As time goes by, other grasses begin to overtake these small, half-inch wide flowers, encouraged by the rising warmth of a changing season.  In its way, the casual tumble of flowers and grasses is as pleasing as any first view of earlier blooms. Some blue eyes may cry in the rain, but for a few short weeks these blue eyes shine in the sun.


Comments always are welcome.

51 thoughts on “Blue Eyes Shining in the Sun

  1. It wasn’t hard to know right from the title which song you had in mind. Wikipedia notes that the songwriter was the florally named Fred Rose and that the song dates back to 1947, well before Willie Nelson’s 1975 version.

    1. I thought about linking to Hank Williams’s 1951 version, but I’d much rather listen to Willie: particularly since Willie’s recording of the song jump-started his career, and old-style country music isn’t for everyone. Now I’m thinking that someone should redo the lyrics of the song as a tribute to the blue-eyed grass. I can imagine a video performance of “Blue Eyes Shining in the Sun” being entered into a NPSoT contest — but I’ll leave that to someone else.

    1. Now, that made me grin, Laurie. I never would have expected someone not to bbe familiar with the song, or Willie’s version specifically. That’s akin to my lack of familiarity with expressions and customs from your part of the country. I’m glad to have introduced you to it — and of course I thought of your love of blue when I created the post. These little flowers can truly glow.

    1. Is your species S. atlanticum? There are seven species here; I suspect this one could be narrow-leaved blue-eyed grass, or S. angustifolium. Like the bluebonnets, it occasionally will offer up a pure white flower; it’s always great fun to see those.

      1. You know, I’m not sure, but I suspect S. angustifolium. We apparently have both in MA. Ours are a very dark purple. I’ll have to check them out when they bloom in May/June.

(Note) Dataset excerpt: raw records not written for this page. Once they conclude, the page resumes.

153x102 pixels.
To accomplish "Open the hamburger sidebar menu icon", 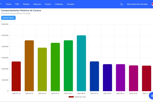I will pos(1,4).
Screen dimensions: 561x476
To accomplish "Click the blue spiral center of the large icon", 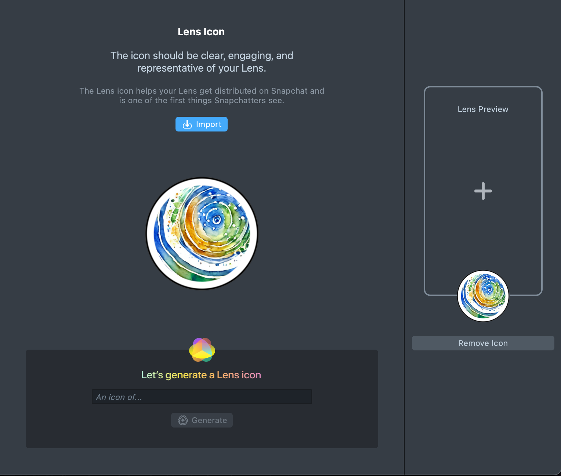I will coord(216,220).
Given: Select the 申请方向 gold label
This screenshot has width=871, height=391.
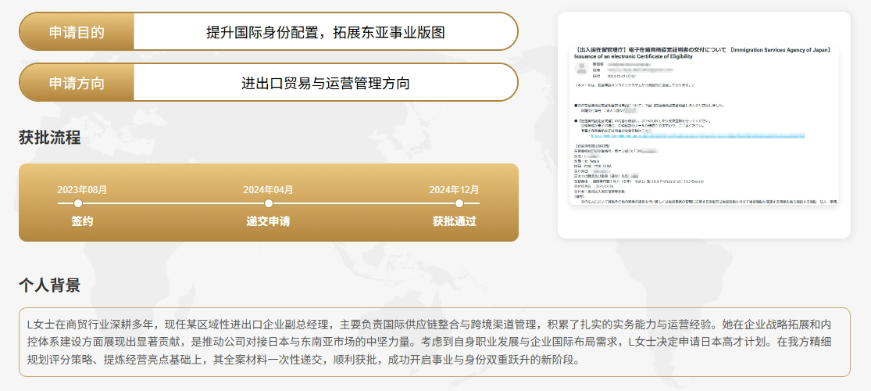Looking at the screenshot, I should click(x=77, y=83).
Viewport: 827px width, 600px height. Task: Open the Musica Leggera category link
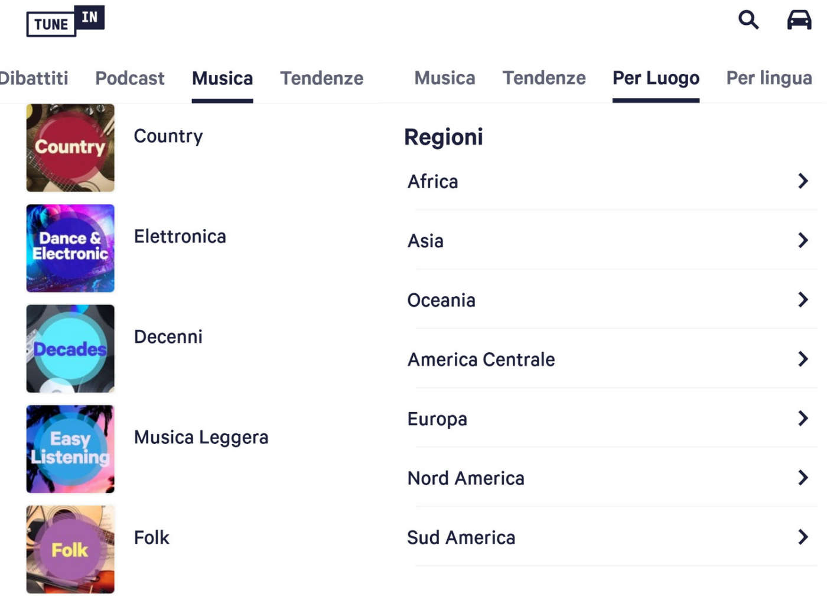coord(201,437)
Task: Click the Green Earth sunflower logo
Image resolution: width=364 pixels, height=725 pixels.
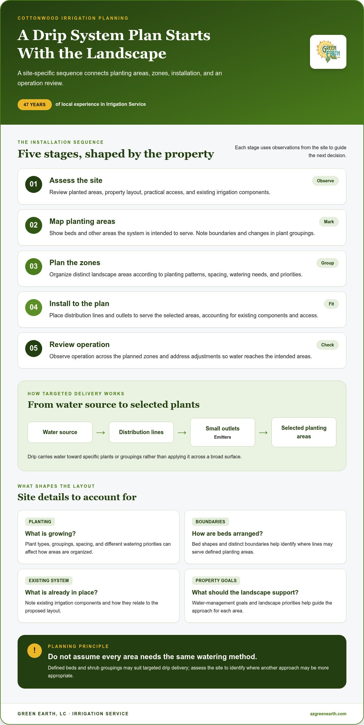Action: tap(328, 52)
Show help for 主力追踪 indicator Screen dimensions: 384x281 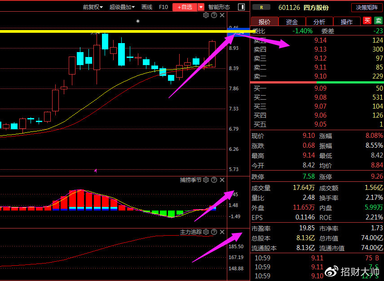(214, 232)
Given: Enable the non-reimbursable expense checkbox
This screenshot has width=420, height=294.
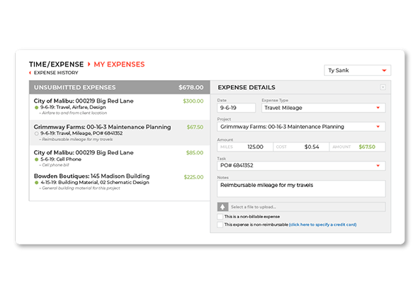Looking at the screenshot, I should click(220, 225).
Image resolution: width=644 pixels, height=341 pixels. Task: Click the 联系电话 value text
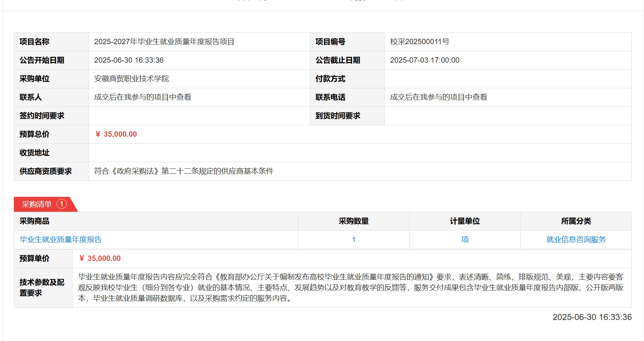point(438,97)
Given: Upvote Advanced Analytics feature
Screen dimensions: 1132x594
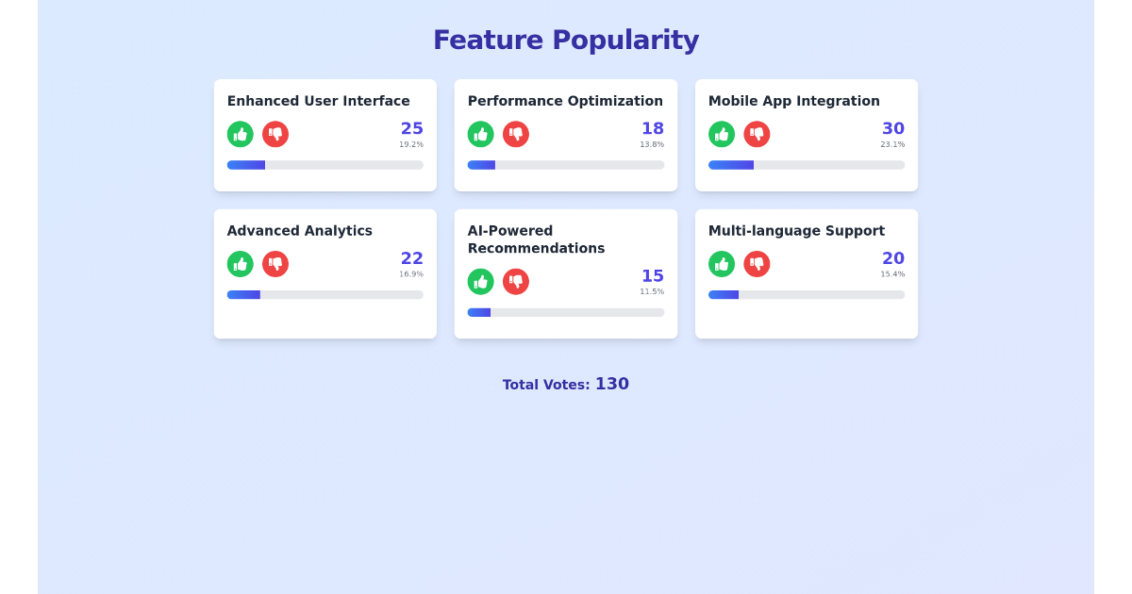Looking at the screenshot, I should [x=241, y=264].
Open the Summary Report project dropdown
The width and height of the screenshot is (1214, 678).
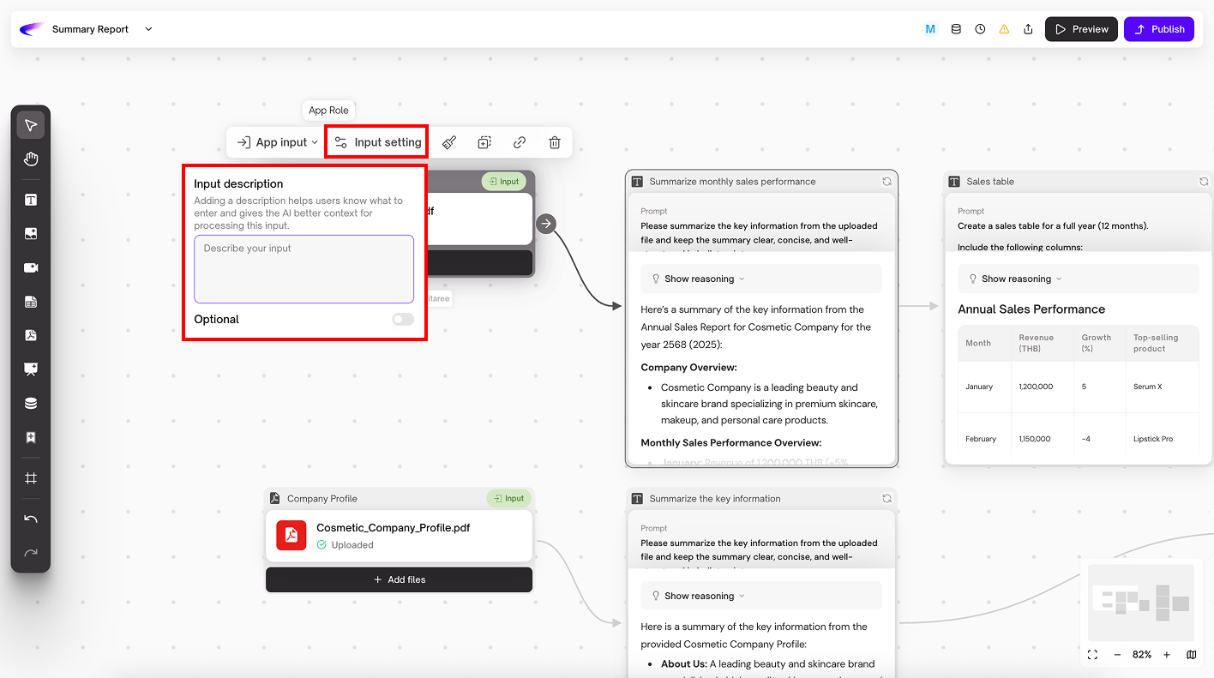[148, 29]
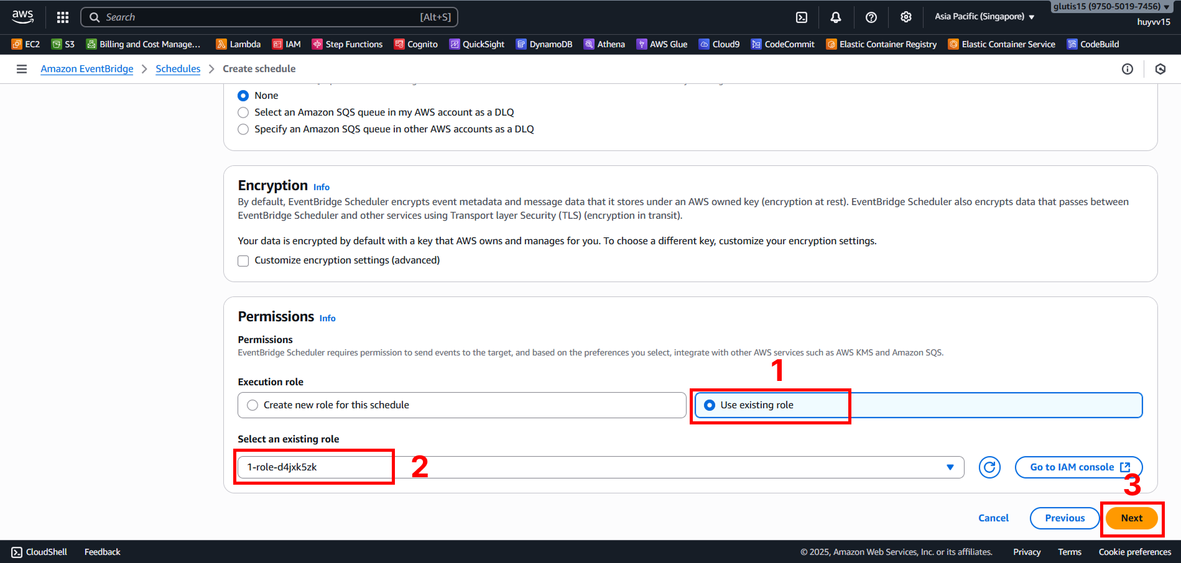Go to the Schedules breadcrumb link

coord(178,69)
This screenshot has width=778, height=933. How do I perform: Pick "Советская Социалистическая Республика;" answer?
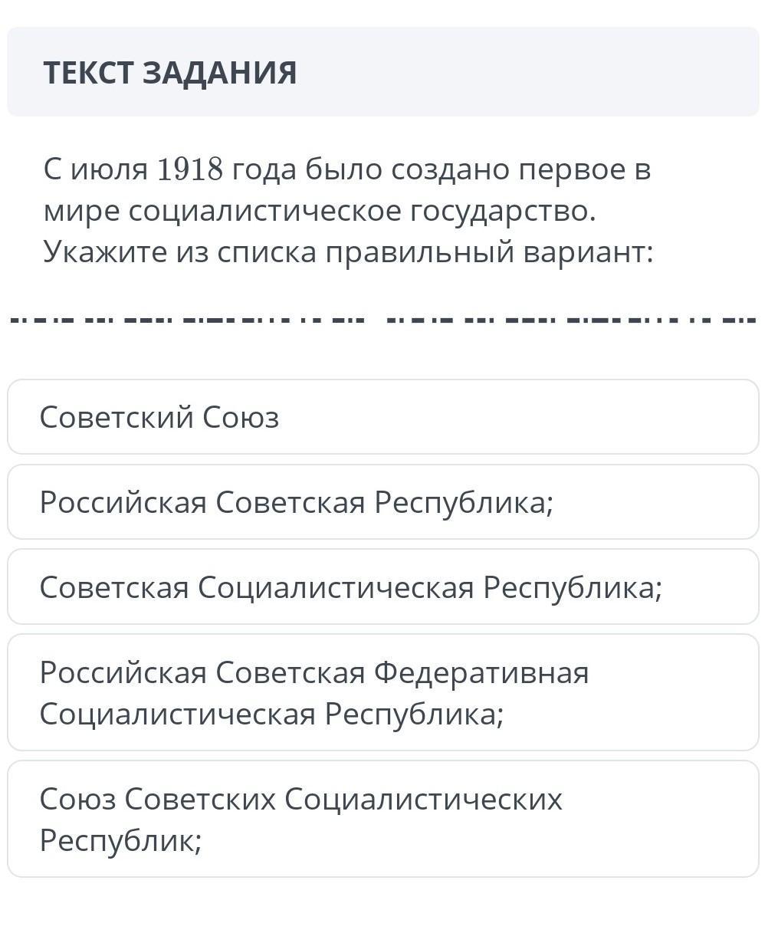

    1. It’s amazing how many shades of blue can be found among these flowers; their colors vary much more than, say, the bluebonnets’. These tiny things aren’t as dramatic as bluebonnets, but they’re no less lovely — and they provide plenty of sustenance for spring’s earliest insects. Hoverflies and small bees seem especially drawn to them.

    1. What a sight that would be. Down here, we’re awash in yellow just now, and it’s gorgeous. The Texas dandelions are having an extraordinary year: so much so that after they mowed them to the ground in our utility easements, they were back in two days. You can’t keep a good wildflower down!

    1. Their simple form and pure color does make them unusually attractive — at least, to me. I’m glad you enjoyed them, too. I know there are some in this genus that grow in the northeast U.S., so it may well be that they’re one of your spring ephemerals, too.

  2. Such a gorgeous set of photos, Linda–isn’t that color just the best blue?? I have this one little stand in my limestone patio pathway that makes its appearance each spring. I’ve had a hard time getting good photos this spring as we’ve experienced lots of wind. I let my blue eyes go to seed, but thus far, no others have shown up.

    1. Thanks, Tina! It’s great that you have some to enjoy each year; it’s interesting that they’ve not spread for you. You’re the gardener, so you may know all this, but I found this article very interesting. It certainly explains why I sometimes see large colonies of these flowers in places like electrical substations, where ‘dirt’ really is the operative word rather than ‘soil.’ Even our most delicate-looking wildflowers can be tough little things.

  3. My goodness, these are stunning! Glad you caught them before they faded away. What a lovely color — especially the blue tinged with purple. The closeups are striking, but a field of them must be breath-taking!

    1. These like moisture, so they’re often found alongside the roads and in the ditches, rather than covering fields like the bluebonnets and Indian paintbrush. Sometimes, you can find them combined with the pink evening primrose or yellow primroses, and those are beautiful sights. I think I have some photos of that kind of combination, but I can’t find them just now; one of these days, I am going to get organized!

  4. Those Blue Eyes are absolutely lovely!

    Thanks to this, I’ll have an earworm the rest of the day but, with such a good song, it won’t be much of a hardship.

    1. I know — I’ve been ‘hearing’ that tune all day. As you say, it’s a good one to have on repeat. It’s been good to see these flowers ‘repeating’ a bit longer than usual, too; at least, it seems to me as if they are. It’s been a strange year, but things do seem to be getting back on their regular schedule. May always has been the month for the Oleander festival in Galveston, and in the past week or two the Oleanders that were cut down to the ground post-freeze are full sized again, and blooming: right on time.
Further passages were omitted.